In/Out Patient Meds:

• Dexamethasone and antiseizure medications may be necessary to reduce the respective inflammatory response (edema) and seizure activity associated with the tumor and/or therapy.

• Investigational protocols may dictate other medications, including chemotherapy.

Transfer:

• Transfer patient to a pediatric center that can provide appropriate MRI imaging studies; pediatric neurosurgery; and pediatric hematology, oncology, or neuro-oncology. Pediatric radiation oncology and neurology may also be necessary for treatment and follow-up.

Complications:

• Obstructive hydrocephaly

• Neurologic impairment

• Radiation-induced effects

• Neurocognitive decline

• Endocrinologic dysfunction

• Mineralizing microangiopathy with ischemia or infarct

• Secondary CNS malignancies

• Transient headaches, fatigue, nausea, vomiting, and anorexia

• Chemotherapy-induced effects

• Myelosuppression, infection, nausea, vomiting, anorexia, renal damage, hepatic damage, hearing damage, neurotoxicity, and secondary malignancies may occur.
• Investigational chemotherapy for either high-grade or low-grade tumors may cause complications such as fever, neutropenia, or suspected infection; therefore, hospitalization may be necessary.
• Infertility and impairment of growth may also be long-term sequelae of therapy.

Prognosis:

• Low-grade astrocytoma

• The 10-year survival rate for completely resected low-grade cerebellar astrocytomas is near 100%, with little or no morbidity. It is 60-95% for all low-grade tumors, including those incompletely resected and treated with radiotherapy.
• Supratentorial tumors may result in residual motor deficits or seizure disorder. Radiotherapy may lead to neurocognitive impairment, neuroendocrine dysfunction, or ischemia and infarct.

• High-grade astrocytoma: Those who survive (<30%) are often left with some degree of motor, neurocognitive, or endocrinologic dysfunction.

• Astrocytoma of the brain stem

• Patients with dorsal exophytic and cervicomedullary tumors treated by complete surgical resection have survival rates over 90%.
• Survival may be 50-100% for those with small focal tumors of the midbrain or tectal region treated with surgery and/or radiotherapy.
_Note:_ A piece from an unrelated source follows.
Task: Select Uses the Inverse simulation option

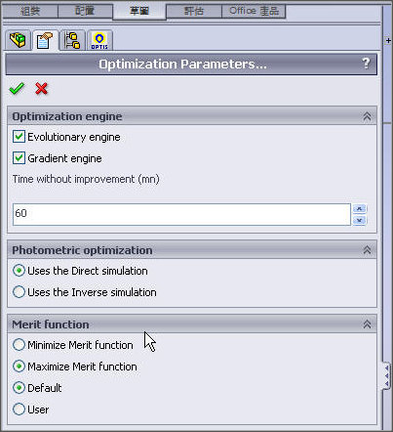Action: click(x=19, y=292)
In sharp contrast, patients with diffuse pontine lesions rarely survive.
• Surgery to these areas can result in paralysis of multiple cranial nerves, mutism, and a compromised respiratory effort.

• Astrocytoma of the visual pathway

• The 10-year survival rate for patients with intracranial tumors (chiasm or deeper) is 40-85%, in contrast to the 90-100% for those with intraorbital tumors.
• Fewer than half of all patients have improvement in their visual deficits noted at diagnosis.
• Up to 50% of prepubertal children develop endocrinologic dysfunction from radiotherapy.

• Astrocytoma of the spinal cord: The overall survival rate for patients with low-grade astrocytomas with various degrees of resection and postoperative radiotherapy is 67% at 20 years, while those with high-grade tumors rarely survive.

Patient Education:

• Refer patients and their family members for psychosocial counseling.